Thursday, December 17, 2015

We Are All Uncles Here

I have four lovely nephews: Huey, Dewey, Louie, and Fred. They currently range in age from six to one, and so, as you might imagine, we are all having a blast.

Fred is starting to talk. He calls my daughter, "T!" (you can hear the exclamation point. T! T!). For the rest of us, when he was visiting for Thanksgiving, he just grinned. He grins well.

When I last saw Dewey, which was several months ago, he'd started calling me Aunt Kimmy. Now, very few people on earth ever got permission to call me Kimmy, and most of them are now dead. You're probably not one of them. Dewey's dad warned him that I might not like being called Aunt Kimmy, and Dewey gave his dad--my brother--a long look and said, "Well, I'll just ask Aunt Kimmy."

I really like this kid. He can call me Aunt Kimmy.

Last year, when I stayed a week at Louie and Fred's house, right after Fred was born, Louie, just turned two, called me Auntkim, all one word, usually said very fast "Auntkim, auntkim!", often while launching himself at me.

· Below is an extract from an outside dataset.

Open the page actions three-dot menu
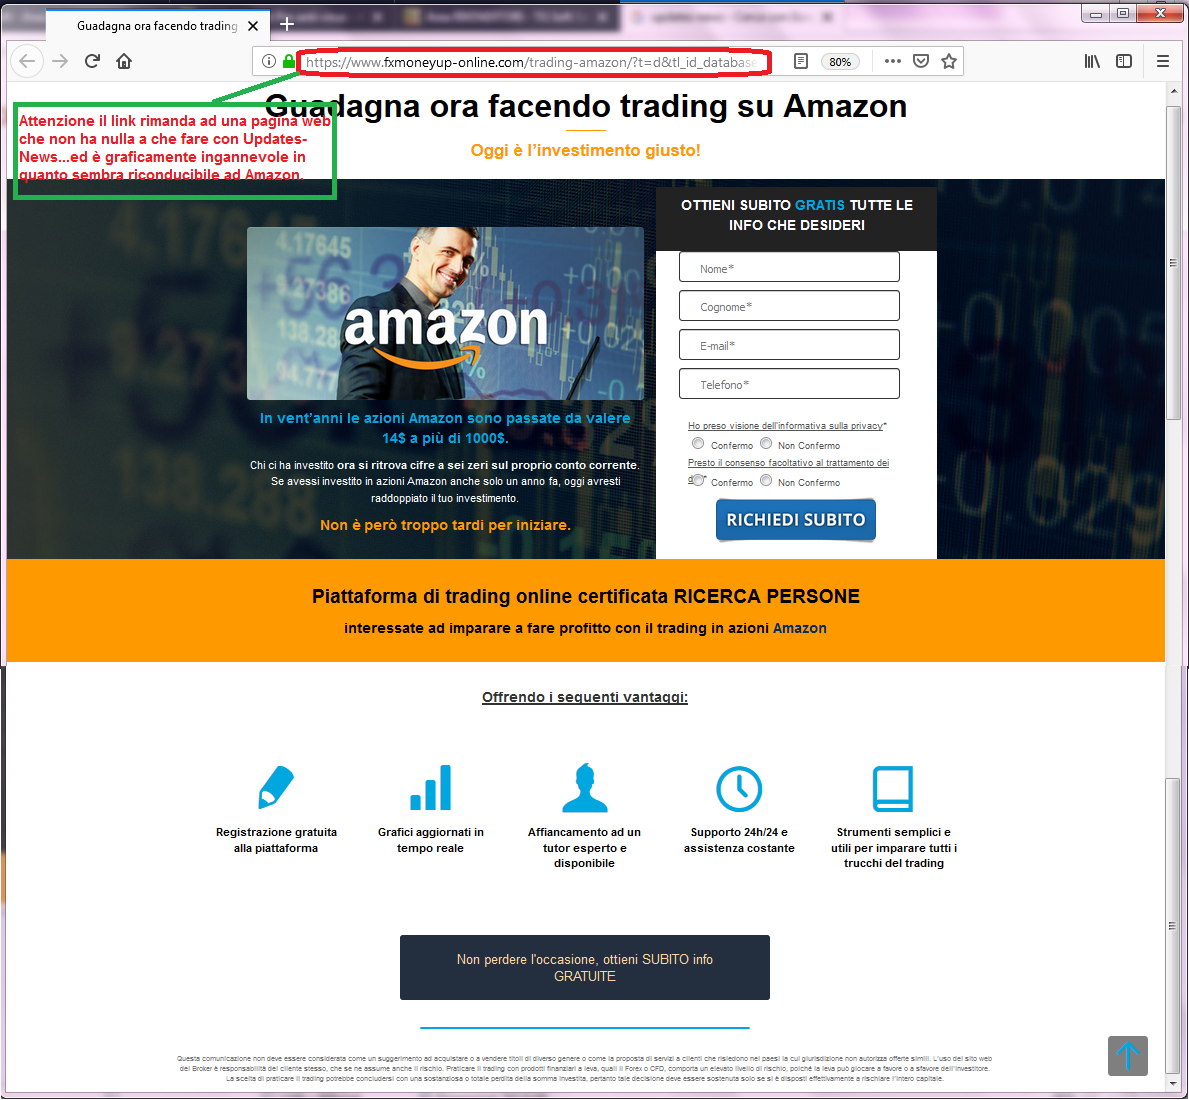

But then Louie got a little older, and he started to realize that "Aunt" was separate from "Kim." He figured out that he had a certain class of acquaintances--four sets total--that went by "Aunt" and "Uncle," and somehow these were mostly equivalent, which made using two titles superfluous.  So he ditched "Aunt" altogether. I became Uncle Kim. We had Uncle Kim and Uncle Bart, and Uncle Dewey's Dad and Uncle Dewey's Mom.

Well, I could see his logic, and I was willing to answer to Uncle Kim. But then at Thanksgiving my children presented a problem. They were clearly pretty much grown-ups, in Dewey's eyes. They must be Uncles too! He started calling my daughter Uncle T.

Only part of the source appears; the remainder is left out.